• Sağlanan metin
┏━━

8. “İfşa” Ekibiyle Medrese Arasındaki Yazışmalar


Bu yazışmaların tümü aşağıdadır.  Önce bu yazışmaların içeriğini kısaca özetlemek istiyorum. 



9 Ocak 2021'de iki eski kamp katılımcım olan “Ayşe” ve "Ahmet", bana, Medrese Ekibine ve Seyyar Sahne’de oyun yaptığımız iki kadın oyuncuya 14 sayfalık bir taciz ve saldırı suçlaması yolladılar. Bu metin iki kısımdan oluşuyordu. Birinci kısmı “Ayşe” kaleme almış ikinci kısmı ise “Ahmet” kaleme almıştı. Bu metin çeşitli düzeylerde revize edilip kısaltılarak önce tüm tiyatro camiasına e-mail yoluyla yollandı. Sonra 14 sayfalık metnin ilk kısmı 2 sayfaya düşürülerek sosyal medyada paylaşıldı.  Son olarak “Ayşe” bir blog (Link)  açarak metnin yine revize edilmiş halini yayınladı. 


Metnin ilk halinde suçlamalar sıralandıktan sonra talep olarak benim bir daha atölye yapmamam isteniyordu. Ben de yukarıda da bahsettiğim üzere bir süre atölye vermeyi düşünmediğim için bu mesele çözülene kadar Medrese Ekibine bu taleplerini yerine getirmenin benim için sorun olmadığını söyledim. 10 Ocak’ta Medrese Ekibi “Ayşe”ye e-mail atıp talebinin yerine getirildiğini, isterse konuşmaya açık olduklarını yazdılar. “Ayşe” de aynı gün teşekkürlerini ileten ve iyileştiği günlerde sohbet etmek isteyebileceğini ifade eden mesajla yanıt verdi. Ertesi gün bu metnin yollandığını öğrendiğimiz Güray Dinçol, Erkan Uyanıksoy ve Elif Temuçin ekibinden Erkan Uyanıksoy’un ev arkadaşı olan Firuze Engin telefonla İpek Türktan’ı arayarak mutlaka ifşa olması gerektiği konusunda ısrarcı olduklarını söyledi. Bunun üzerine 12 Ocak’ta Medrese Ekibi bu ekibe bir mail atarak ifşa’nın hem şikâyet sahibinin talebi olmadığını hem de orantısız sonuçlar doğuracağını, üstelik benim Medrese’nin genel sanat yönetmenliğinden de çekildiğimi bildirdi. Bu mailden sonra Erkan Uyanıksoy ve Elif Temuçin’den ve ardından Güray Dinçol’dan dostane görünen ama korkunç tehditler içeren iki e-mail geldi. “İfşa”yı Medrese’nin yapması konusunda ısrarcı oldular ve yazışmalar bu ısrarla tıkandı.

┗━━

• Öğe bulma kayıtları

┏━━

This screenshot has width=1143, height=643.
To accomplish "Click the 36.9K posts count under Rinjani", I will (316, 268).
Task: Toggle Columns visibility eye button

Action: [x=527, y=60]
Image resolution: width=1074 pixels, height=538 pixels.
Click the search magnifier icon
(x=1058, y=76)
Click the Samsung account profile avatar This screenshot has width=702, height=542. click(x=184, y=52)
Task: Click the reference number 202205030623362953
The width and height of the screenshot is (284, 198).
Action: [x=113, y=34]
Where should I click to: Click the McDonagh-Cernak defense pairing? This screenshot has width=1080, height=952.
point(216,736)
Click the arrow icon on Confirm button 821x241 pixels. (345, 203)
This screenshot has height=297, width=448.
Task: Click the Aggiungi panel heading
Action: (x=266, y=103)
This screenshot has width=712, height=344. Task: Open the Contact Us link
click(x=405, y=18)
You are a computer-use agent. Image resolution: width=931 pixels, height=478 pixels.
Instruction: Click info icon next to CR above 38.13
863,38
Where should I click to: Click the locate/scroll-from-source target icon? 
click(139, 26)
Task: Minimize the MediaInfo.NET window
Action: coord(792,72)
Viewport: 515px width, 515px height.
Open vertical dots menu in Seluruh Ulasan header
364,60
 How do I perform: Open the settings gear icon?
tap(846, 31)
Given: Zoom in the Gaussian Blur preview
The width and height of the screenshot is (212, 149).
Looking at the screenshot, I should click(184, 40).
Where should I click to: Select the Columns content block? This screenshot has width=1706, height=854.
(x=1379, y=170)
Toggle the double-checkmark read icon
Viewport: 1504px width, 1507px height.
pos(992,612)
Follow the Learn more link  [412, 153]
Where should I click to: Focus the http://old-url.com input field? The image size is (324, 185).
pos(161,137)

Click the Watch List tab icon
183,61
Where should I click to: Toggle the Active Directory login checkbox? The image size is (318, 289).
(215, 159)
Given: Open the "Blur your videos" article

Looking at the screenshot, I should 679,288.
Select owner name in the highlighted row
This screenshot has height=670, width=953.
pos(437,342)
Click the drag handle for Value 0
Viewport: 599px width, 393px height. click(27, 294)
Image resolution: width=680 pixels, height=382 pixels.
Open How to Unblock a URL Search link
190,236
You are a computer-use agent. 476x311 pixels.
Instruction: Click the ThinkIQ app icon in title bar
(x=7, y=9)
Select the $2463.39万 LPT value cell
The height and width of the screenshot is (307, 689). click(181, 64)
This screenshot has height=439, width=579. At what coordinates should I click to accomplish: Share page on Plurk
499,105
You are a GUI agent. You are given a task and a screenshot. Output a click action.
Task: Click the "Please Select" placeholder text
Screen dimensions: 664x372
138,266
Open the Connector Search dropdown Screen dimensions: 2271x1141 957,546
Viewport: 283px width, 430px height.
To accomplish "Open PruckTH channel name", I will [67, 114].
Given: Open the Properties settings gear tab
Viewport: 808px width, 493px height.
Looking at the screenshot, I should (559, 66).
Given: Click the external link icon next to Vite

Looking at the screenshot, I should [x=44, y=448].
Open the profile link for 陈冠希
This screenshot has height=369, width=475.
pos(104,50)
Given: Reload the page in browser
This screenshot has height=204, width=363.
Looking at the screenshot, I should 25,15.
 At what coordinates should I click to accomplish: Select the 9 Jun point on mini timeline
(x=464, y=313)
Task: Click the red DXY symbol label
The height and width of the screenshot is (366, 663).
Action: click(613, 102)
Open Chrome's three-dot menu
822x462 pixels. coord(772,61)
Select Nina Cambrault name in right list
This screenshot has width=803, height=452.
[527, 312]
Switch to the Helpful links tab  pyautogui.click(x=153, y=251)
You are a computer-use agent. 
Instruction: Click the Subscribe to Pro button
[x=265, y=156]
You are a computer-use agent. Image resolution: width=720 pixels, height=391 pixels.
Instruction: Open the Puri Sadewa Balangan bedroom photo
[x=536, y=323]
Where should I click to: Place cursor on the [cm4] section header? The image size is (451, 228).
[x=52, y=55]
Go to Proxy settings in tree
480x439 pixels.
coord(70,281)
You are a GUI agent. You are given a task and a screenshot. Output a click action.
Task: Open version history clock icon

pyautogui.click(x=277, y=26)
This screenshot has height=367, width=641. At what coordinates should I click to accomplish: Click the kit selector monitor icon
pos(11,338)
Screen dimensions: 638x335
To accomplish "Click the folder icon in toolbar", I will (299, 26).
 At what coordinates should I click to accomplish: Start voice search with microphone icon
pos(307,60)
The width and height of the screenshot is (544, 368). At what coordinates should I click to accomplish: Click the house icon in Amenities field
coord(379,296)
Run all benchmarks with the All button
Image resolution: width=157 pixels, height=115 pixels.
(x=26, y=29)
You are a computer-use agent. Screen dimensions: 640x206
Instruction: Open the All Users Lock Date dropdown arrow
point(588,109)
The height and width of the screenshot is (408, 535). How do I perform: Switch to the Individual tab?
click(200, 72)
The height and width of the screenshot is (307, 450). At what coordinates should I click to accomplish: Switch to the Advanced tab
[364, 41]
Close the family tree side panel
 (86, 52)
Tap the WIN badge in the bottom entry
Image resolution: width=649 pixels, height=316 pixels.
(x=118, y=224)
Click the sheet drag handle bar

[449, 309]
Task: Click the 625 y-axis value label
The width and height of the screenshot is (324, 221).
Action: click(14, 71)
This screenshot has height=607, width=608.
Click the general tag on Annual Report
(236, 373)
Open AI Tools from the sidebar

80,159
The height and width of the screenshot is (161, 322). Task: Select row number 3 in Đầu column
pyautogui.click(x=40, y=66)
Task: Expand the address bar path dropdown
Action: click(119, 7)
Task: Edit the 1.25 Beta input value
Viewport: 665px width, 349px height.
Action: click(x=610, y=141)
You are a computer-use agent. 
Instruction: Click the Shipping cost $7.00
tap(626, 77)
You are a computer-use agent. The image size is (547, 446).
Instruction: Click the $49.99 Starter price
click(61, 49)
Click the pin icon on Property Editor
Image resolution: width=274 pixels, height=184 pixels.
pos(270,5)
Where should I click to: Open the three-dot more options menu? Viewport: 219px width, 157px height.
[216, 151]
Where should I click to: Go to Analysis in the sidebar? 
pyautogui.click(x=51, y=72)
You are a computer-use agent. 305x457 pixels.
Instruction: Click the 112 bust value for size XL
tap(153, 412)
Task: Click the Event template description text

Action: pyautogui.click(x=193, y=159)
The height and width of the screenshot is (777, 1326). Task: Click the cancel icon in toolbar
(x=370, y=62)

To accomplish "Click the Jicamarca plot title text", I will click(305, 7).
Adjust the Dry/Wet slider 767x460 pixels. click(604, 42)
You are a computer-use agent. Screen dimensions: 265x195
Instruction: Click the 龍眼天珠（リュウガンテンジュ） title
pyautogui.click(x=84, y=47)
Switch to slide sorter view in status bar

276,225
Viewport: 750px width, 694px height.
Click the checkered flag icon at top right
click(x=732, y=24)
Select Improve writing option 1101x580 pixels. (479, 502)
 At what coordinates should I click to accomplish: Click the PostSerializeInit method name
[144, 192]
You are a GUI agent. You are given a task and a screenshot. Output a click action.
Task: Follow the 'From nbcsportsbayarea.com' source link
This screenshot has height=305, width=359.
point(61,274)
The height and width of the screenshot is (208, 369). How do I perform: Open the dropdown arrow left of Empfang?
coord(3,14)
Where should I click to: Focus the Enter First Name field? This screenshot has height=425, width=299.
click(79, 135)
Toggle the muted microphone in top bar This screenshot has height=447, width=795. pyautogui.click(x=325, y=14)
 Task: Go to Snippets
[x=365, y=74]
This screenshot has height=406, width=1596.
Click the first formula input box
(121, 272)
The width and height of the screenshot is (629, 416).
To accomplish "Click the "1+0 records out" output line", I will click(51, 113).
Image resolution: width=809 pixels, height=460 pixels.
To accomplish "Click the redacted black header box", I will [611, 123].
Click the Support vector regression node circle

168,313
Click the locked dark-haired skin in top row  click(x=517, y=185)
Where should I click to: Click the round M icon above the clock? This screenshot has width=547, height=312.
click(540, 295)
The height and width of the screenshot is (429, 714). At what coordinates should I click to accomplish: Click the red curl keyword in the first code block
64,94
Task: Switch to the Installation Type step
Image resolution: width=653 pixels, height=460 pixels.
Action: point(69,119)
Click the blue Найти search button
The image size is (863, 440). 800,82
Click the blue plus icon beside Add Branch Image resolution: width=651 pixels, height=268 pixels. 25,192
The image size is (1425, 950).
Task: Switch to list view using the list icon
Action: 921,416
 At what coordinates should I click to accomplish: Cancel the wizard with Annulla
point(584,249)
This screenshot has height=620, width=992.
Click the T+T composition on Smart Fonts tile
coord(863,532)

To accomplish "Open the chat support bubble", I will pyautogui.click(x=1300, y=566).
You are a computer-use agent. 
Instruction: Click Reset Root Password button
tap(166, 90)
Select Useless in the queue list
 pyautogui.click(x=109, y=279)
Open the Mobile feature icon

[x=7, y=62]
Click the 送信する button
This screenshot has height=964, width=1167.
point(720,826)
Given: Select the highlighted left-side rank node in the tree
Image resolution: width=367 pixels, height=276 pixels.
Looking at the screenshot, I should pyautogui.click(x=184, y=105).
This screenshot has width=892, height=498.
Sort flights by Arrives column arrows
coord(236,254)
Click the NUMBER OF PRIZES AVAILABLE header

┗━━

• Görevler
a. Yazışmalarla ilgili metinde "Bu yazışmaların tümü" ile başlayıp "edilmiş halini yayınladı." ifadesine kadar devam eden bölümü hiç değiştirmeden yazın.
b. Kayıtlarda "highlighted" dizesini içeren bütün satırları belirleyip kopyalayın; büyük ve küçük harf ayrımı dikkate alınır.

• Doğru cevaplar
a.
Bu yazışmaların tümü aşağıdadır.  Önce bu yazışmaların içeriğini kısaca özetlemek istiyorum. 



9 Ocak 2021'de iki eski kamp katılımcım olan “Ayşe” ve "Ahmet", bana, Medrese Ekibine ve Seyyar Sahne’de oyun yaptığımız iki kadın oyuncuya 14 sayfalık bir taciz ve saldırı suçlaması yolladılar. Bu metin iki kısımdan oluşuyordu. Birinci kısmı “Ayşe” kaleme almış ikinci kısmı ise “Ahmet” kaleme almıştı. Bu metin çeşitli düzeylerde revize edilip kısaltılarak önce tüm tiyatro camiasına e-mail yoluyla yollandı. Sonra 14 sayfalık metnin ilk kısmı 2 sayfaya düşürülerek sosyal medyada paylaşıldı.  Son olarak “Ayşe” bir blog (Link)  açarak metnin yine revize edilmiş halini yayınladı.

b.
Select owner name in the highlighted row
Given: Select the highlighted left-side rank node in the tree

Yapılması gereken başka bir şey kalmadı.